Vision–Language Model Adaptation for Open-Vocabulary Agricultural Perception
Adapting general-purpose vision–language models to agricultural scenes using lightweight adapters, enabling open-vocabulary perception and robust downstream yield prediction under real field conditions.
This project focuses on tailoring large vision–language models (VLMs) to agriculture-specific imagery and semantics. By inserting lightweight adapter modules into pretrained VLMs, we enable open-vocabulary understanding of field scenes and repurpose the learned multimodal embeddings for downstream tasks such as yield prediction and decision support for farmers.
Methodology
We design the pipeline to keep the backbone frozen and only adapt small, efficient components:
- Adapter-based fine-tuning. Insert lightweight adapter layers into a pretrained VLM and fine-tune them on agriculture-specific datasets, capturing domain-specific visual and textual cues like crop stages, disease patterns, and management operations.

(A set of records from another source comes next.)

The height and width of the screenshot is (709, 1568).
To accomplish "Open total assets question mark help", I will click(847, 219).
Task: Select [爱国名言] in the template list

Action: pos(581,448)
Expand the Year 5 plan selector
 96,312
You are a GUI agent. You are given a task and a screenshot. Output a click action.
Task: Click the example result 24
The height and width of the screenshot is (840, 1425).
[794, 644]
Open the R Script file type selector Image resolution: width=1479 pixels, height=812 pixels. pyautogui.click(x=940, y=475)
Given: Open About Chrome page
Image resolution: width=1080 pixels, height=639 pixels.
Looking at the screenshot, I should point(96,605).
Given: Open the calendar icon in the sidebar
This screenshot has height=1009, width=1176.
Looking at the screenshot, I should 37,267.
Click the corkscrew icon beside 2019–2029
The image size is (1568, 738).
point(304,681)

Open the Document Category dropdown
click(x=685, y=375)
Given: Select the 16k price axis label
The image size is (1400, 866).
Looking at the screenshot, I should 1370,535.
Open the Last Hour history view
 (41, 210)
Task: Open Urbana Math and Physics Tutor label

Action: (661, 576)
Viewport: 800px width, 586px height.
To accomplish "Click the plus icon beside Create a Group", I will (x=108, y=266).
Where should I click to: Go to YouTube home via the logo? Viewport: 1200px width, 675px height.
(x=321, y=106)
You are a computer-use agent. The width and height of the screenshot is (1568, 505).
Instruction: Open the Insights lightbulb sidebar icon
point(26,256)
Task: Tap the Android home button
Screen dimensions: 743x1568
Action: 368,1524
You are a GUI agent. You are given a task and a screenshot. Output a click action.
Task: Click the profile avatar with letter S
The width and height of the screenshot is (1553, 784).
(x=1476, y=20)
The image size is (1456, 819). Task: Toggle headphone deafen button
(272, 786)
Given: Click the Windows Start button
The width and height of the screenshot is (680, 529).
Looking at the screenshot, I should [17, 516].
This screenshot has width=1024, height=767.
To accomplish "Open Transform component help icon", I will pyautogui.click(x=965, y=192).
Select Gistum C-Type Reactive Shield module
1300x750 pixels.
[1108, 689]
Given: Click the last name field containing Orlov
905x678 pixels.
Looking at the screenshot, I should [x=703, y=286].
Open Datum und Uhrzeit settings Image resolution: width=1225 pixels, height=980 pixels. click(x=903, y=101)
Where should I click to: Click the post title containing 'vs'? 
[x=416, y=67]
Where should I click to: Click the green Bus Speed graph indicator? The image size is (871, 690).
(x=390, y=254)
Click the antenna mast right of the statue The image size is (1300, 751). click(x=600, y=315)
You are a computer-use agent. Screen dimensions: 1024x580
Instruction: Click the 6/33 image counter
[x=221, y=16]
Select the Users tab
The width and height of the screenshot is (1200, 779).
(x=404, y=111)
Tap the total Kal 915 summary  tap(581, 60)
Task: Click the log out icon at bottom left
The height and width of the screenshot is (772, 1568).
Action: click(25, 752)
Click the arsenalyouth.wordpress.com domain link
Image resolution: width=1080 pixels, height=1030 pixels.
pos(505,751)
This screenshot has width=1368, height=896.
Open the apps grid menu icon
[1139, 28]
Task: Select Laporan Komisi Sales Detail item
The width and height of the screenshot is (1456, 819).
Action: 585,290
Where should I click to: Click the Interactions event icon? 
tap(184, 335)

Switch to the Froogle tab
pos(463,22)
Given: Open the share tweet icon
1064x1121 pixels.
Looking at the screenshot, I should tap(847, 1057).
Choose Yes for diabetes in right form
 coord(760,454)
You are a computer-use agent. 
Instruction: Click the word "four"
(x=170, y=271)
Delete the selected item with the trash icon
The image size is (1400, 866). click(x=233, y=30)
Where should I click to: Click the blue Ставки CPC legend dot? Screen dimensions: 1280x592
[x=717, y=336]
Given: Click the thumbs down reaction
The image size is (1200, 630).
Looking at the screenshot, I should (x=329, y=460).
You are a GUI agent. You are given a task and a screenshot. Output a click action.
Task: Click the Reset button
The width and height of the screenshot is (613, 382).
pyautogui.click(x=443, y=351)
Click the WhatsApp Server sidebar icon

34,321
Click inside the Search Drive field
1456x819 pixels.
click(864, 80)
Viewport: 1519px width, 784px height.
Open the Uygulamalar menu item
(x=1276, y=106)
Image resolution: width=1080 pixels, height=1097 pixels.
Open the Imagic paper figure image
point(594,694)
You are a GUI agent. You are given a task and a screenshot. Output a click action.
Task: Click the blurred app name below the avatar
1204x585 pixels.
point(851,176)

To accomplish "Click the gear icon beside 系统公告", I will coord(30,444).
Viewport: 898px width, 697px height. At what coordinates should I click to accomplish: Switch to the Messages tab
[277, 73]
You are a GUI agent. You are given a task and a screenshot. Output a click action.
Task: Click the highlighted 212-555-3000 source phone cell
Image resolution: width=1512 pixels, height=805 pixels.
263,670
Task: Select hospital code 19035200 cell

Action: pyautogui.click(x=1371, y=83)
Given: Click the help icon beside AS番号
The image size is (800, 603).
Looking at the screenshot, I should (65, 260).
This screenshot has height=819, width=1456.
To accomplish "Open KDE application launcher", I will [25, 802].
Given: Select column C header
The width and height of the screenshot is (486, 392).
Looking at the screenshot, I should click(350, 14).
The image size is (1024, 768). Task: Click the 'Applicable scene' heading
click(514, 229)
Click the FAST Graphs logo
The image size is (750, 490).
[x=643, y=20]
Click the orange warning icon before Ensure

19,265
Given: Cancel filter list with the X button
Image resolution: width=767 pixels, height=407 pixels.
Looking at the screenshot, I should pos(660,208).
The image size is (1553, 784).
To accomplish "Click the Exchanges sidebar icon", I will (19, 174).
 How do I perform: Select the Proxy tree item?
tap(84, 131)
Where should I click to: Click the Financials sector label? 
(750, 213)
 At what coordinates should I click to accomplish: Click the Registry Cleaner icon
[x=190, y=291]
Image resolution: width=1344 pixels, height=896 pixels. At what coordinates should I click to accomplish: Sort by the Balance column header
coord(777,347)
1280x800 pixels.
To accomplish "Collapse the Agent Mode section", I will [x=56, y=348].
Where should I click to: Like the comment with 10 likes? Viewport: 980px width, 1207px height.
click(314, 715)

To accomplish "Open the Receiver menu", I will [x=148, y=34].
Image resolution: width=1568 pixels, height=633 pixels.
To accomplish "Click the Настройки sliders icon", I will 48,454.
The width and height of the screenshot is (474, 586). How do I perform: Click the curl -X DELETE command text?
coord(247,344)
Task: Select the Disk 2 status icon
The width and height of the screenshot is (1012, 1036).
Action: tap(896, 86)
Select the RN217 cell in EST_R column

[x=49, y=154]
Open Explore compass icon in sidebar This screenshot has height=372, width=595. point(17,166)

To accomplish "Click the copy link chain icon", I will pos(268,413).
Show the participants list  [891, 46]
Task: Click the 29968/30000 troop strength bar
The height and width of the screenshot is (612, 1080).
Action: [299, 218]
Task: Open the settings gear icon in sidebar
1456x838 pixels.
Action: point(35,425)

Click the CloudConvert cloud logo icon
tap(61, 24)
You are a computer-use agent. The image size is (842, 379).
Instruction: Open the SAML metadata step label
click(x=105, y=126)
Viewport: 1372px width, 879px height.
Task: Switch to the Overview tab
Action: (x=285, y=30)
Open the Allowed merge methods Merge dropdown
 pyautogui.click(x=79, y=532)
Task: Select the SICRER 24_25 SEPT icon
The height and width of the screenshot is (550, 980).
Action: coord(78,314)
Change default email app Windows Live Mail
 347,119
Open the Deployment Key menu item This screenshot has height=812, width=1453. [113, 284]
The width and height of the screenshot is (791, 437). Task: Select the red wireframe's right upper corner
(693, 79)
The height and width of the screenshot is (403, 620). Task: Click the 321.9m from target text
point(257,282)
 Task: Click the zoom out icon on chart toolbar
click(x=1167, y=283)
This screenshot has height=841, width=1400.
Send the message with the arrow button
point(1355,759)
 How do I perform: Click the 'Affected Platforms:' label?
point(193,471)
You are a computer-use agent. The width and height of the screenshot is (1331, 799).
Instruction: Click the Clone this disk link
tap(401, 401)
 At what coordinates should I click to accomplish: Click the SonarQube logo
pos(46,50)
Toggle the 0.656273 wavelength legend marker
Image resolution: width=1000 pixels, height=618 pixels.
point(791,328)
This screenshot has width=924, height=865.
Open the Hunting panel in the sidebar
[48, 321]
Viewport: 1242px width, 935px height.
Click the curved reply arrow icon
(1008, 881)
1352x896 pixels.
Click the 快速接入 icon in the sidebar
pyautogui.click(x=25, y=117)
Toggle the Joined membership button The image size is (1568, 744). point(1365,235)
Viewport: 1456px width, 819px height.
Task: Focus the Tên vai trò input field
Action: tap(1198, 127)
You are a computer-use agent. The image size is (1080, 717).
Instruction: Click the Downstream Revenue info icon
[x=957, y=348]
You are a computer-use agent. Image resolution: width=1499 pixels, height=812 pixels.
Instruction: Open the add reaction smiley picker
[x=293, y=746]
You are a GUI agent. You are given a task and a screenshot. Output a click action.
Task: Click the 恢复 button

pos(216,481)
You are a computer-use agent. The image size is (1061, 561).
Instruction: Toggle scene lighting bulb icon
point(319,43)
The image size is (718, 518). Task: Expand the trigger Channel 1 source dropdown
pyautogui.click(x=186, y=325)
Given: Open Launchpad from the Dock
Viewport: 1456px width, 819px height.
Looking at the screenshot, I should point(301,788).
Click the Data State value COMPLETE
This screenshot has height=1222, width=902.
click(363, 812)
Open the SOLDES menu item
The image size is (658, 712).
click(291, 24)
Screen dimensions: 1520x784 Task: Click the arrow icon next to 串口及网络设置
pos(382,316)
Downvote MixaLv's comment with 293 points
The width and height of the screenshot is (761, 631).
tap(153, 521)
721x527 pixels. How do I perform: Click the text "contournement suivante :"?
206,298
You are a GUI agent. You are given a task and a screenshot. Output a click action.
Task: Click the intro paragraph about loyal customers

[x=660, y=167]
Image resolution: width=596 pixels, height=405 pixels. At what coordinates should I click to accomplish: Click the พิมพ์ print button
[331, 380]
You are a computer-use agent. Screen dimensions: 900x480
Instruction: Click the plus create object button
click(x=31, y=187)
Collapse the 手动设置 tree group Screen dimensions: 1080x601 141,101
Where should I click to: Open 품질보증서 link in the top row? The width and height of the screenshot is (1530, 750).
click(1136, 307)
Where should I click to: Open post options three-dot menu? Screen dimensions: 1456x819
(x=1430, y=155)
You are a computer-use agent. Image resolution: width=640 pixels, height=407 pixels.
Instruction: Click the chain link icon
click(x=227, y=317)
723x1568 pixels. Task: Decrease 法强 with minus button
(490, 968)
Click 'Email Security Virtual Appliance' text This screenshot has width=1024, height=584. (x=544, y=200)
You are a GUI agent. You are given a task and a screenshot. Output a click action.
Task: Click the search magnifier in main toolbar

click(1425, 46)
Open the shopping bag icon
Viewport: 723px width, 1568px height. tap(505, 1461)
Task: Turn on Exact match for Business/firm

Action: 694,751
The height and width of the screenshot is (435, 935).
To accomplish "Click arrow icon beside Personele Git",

- Open-vocabulary scene understanding. Use the adapted VLM to parse field scenes with free-form text prompts, enabling flexible querying of objects and conditions that are not explicitly annotated in the training set.
- Multimodal embedding reuse. Extract the joint vision–language embeddings and feed them into downstream models for yield and risk prediction, integrating semantic understanding with quantitative forecasting.
Results & Impact
The adapted VLM significantly improves robustness and cross-season generalization compared with vision-only baselines. In particular, downstream yield prediction benefits from the richer, more semantically aligned representations, leading to more stable performance across varying lighting, growth stages, and field conditions.
This work highlights how lightweight VLM adaptation can turn generic foundation models into practical tools for agricultural decision-making without the cost of training large models from scratch.